▶ _Task brief_:
Work through the lines below and count those holding "next"; reply with the number only.

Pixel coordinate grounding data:
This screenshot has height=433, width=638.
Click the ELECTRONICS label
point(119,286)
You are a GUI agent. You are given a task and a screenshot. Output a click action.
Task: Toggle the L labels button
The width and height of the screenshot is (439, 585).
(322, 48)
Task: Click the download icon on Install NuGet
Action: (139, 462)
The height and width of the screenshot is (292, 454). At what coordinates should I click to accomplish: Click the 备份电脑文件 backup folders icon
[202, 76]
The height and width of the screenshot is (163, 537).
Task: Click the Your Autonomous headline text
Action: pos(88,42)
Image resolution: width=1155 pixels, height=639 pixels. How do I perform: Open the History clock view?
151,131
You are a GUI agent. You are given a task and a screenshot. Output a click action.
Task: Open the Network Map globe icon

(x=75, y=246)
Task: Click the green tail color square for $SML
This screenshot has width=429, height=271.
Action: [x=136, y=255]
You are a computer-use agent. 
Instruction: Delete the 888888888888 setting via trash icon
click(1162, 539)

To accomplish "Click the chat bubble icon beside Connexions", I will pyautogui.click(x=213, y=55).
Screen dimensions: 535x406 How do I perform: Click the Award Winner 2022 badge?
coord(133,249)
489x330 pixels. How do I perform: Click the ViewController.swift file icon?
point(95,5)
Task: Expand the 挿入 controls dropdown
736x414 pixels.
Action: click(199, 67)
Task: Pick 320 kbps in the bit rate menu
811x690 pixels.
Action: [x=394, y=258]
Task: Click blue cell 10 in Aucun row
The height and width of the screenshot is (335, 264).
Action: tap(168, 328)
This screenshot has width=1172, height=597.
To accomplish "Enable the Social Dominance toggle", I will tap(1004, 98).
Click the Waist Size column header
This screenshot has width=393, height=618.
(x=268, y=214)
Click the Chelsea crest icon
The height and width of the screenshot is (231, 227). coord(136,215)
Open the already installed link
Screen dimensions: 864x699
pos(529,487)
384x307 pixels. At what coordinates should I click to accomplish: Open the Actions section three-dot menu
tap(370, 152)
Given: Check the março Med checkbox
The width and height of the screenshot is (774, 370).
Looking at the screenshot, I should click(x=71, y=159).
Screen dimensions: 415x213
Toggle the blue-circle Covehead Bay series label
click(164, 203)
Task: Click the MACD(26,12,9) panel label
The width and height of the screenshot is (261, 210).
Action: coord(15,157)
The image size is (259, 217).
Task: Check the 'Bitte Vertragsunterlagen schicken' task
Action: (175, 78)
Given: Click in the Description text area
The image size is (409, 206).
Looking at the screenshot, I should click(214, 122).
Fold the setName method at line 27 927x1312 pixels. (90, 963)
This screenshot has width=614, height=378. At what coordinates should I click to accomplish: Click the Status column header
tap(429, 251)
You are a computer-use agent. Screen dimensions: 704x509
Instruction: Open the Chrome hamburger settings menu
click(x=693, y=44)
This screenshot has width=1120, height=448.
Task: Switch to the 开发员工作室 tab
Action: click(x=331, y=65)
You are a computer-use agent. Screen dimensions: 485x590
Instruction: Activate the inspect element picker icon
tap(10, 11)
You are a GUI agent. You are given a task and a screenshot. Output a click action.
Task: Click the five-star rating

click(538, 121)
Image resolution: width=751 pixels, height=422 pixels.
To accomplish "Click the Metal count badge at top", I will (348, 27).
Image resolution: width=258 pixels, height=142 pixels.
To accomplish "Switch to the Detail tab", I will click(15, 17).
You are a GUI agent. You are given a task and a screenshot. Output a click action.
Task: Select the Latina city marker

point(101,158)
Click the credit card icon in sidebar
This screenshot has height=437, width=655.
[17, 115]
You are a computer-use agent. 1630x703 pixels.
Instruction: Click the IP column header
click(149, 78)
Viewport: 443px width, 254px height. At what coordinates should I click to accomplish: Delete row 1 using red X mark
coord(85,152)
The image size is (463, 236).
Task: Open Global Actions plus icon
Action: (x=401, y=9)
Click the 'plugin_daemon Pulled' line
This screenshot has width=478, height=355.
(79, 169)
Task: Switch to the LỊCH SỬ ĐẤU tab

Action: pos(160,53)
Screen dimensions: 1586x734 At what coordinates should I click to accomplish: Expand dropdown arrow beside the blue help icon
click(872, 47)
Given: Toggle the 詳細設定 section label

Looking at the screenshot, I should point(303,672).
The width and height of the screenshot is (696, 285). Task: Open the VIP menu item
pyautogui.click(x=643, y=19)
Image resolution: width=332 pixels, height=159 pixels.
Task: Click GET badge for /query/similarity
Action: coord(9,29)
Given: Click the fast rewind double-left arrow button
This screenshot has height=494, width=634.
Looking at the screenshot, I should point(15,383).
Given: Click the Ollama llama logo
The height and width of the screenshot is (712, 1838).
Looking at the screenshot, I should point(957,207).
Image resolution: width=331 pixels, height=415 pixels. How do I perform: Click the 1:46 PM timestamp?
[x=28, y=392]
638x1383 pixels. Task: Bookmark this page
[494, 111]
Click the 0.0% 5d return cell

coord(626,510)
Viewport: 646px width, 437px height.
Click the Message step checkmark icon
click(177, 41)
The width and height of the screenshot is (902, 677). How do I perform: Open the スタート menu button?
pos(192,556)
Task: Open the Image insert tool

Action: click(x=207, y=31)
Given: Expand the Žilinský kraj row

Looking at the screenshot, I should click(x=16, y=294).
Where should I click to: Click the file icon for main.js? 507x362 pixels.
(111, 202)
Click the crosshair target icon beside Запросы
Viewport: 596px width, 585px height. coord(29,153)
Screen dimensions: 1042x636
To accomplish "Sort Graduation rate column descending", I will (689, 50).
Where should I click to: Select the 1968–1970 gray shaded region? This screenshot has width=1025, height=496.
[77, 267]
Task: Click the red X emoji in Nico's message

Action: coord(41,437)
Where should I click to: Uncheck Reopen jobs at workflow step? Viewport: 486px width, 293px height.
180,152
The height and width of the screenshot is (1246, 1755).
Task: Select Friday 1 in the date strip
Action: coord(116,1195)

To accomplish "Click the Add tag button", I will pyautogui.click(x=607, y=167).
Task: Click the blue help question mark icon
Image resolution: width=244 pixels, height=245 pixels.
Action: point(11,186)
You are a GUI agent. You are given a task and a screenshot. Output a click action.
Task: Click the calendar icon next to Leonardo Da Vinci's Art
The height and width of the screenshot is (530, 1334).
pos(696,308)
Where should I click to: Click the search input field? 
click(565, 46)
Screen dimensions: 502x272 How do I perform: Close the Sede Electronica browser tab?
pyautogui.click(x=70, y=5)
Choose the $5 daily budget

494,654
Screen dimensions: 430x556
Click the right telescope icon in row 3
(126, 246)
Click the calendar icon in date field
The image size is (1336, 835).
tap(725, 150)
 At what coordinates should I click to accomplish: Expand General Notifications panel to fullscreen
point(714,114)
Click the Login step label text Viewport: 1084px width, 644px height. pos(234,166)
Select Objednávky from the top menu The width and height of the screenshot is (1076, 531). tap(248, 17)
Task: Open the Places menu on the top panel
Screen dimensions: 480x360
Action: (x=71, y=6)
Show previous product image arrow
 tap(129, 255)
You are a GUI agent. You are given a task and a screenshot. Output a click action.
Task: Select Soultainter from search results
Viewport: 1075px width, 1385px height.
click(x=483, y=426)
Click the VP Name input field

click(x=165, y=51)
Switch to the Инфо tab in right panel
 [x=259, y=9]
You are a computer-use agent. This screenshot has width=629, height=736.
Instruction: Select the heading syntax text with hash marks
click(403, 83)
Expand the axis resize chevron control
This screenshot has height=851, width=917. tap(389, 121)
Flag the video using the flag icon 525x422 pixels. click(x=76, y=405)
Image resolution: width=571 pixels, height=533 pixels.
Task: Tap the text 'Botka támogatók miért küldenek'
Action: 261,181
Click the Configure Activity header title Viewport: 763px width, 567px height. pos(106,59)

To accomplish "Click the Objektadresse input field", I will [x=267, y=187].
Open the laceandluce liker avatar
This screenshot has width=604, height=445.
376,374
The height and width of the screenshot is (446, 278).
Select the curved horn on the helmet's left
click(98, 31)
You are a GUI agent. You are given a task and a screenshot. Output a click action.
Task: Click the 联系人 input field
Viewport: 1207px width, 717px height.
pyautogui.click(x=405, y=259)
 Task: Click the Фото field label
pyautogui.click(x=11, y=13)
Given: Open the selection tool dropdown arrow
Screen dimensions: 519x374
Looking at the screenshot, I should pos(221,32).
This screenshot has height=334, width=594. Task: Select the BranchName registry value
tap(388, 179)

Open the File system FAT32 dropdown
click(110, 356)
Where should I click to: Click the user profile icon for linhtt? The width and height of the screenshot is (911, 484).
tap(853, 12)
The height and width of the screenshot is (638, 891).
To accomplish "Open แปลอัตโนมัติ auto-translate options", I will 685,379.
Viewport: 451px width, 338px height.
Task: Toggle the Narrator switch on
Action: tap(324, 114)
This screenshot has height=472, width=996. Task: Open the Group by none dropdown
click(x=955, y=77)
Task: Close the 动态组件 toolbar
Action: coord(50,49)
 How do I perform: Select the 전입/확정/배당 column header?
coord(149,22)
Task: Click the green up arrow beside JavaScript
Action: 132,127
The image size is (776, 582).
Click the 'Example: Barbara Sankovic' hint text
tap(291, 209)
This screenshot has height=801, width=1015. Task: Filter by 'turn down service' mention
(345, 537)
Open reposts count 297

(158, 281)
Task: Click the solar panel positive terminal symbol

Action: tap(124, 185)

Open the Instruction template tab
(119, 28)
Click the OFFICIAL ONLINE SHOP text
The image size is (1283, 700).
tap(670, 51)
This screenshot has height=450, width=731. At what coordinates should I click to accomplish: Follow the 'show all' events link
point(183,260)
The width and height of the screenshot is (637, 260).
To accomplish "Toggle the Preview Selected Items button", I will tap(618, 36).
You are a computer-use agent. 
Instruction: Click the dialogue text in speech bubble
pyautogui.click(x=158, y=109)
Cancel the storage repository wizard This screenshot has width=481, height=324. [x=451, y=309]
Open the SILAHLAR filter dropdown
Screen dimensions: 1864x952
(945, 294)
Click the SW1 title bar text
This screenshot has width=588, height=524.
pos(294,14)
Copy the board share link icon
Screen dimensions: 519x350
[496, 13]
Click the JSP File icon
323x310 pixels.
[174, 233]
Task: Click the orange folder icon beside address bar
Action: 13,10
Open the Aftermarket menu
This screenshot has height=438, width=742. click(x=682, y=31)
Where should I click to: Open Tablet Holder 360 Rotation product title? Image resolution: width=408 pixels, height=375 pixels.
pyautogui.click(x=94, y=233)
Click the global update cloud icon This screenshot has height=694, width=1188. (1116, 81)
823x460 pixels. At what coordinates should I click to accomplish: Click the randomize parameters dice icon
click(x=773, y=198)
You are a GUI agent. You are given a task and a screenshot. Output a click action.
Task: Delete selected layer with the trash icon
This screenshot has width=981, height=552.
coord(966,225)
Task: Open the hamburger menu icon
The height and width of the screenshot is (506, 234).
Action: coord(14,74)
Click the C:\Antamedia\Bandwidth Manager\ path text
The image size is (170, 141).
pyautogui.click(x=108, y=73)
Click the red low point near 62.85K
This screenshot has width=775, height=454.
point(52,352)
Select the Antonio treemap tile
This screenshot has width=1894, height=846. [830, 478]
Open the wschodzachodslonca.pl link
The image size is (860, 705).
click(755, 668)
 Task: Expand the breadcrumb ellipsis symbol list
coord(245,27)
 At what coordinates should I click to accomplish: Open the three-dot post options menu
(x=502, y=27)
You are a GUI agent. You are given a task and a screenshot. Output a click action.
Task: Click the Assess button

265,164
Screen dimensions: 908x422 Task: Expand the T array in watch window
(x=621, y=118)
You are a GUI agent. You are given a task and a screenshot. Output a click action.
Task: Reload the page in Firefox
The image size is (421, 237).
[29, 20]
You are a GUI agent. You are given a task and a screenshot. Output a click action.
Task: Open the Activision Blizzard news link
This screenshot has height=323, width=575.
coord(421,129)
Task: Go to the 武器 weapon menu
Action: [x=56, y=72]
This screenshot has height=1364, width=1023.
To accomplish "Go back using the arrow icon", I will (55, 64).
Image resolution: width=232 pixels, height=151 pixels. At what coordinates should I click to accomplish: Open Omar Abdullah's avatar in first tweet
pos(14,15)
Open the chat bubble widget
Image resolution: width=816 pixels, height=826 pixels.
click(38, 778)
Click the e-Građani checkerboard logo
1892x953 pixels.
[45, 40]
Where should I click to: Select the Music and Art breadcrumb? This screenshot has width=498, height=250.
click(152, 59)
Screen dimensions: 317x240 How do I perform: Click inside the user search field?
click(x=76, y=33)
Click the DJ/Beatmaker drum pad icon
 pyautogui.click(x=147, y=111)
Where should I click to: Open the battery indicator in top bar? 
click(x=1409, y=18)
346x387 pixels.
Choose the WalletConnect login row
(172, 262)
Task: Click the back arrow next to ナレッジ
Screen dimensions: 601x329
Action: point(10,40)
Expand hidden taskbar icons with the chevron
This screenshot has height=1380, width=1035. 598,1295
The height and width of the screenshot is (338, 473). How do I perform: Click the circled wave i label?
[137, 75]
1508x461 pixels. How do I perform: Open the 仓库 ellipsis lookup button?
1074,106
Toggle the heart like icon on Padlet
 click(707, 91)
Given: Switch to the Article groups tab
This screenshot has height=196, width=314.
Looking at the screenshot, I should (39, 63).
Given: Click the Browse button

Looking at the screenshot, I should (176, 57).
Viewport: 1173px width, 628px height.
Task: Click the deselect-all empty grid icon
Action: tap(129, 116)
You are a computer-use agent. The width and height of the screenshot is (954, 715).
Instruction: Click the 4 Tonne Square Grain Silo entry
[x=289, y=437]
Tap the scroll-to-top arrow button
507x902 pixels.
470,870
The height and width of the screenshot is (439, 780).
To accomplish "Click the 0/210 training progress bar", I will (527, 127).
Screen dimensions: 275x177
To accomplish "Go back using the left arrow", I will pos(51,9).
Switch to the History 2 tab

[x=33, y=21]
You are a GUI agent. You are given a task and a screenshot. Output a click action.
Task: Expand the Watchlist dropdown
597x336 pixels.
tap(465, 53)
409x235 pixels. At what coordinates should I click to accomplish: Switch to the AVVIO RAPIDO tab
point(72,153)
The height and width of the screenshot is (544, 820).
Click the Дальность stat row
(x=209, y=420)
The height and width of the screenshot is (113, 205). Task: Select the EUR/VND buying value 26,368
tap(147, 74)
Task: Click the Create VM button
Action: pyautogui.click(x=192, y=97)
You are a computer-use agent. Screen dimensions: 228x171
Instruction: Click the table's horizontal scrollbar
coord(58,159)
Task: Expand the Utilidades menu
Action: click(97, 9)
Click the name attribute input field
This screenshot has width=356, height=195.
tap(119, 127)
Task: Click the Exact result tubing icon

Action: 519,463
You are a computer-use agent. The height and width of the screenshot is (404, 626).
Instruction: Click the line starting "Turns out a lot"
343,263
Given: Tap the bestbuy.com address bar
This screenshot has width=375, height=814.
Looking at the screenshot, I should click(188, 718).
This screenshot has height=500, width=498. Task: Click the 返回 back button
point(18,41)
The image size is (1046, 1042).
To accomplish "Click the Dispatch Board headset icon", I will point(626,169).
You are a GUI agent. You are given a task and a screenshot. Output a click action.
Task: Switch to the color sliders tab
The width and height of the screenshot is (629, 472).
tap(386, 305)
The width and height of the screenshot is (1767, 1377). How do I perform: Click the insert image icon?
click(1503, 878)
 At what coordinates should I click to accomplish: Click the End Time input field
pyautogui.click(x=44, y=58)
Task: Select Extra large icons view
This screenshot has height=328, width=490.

▶ _Solution to the problem_:
2